====== TASK INPUTS

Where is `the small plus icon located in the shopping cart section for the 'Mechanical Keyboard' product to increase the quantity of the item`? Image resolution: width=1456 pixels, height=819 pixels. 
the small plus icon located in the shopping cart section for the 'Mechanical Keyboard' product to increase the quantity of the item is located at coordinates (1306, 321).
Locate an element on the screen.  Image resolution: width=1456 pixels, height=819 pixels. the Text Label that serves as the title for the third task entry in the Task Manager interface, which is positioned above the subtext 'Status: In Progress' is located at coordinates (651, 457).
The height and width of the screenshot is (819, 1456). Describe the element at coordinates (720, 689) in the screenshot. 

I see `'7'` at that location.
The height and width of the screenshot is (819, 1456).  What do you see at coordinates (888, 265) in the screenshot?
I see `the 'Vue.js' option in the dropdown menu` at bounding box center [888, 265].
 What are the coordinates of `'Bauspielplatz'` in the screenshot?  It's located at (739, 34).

============

OBJECTIVE: Reproduce every entry above, changing "Describe the element" to "Identify the element" and keeping everything else identical.

RESPONSE TO THE EXERCISE:
Where is `the small plus icon located in the shopping cart section for the 'Mechanical Keyboard' product to increase the quantity of the item`? Image resolution: width=1456 pixels, height=819 pixels. 
the small plus icon located in the shopping cart section for the 'Mechanical Keyboard' product to increase the quantity of the item is located at coordinates (1306, 321).
Locate an element on the screen.  Image resolution: width=1456 pixels, height=819 pixels. the Text Label that serves as the title for the third task entry in the Task Manager interface, which is positioned above the subtext 'Status: In Progress' is located at coordinates (651, 457).
The height and width of the screenshot is (819, 1456). Identify the element at coordinates (720, 689) in the screenshot. 

I see `'7'` at that location.
The height and width of the screenshot is (819, 1456).  What do you see at coordinates (888, 265) in the screenshot?
I see `the 'Vue.js' option in the dropdown menu` at bounding box center [888, 265].
 What are the coordinates of `'Bauspielplatz'` in the screenshot?  It's located at (739, 34).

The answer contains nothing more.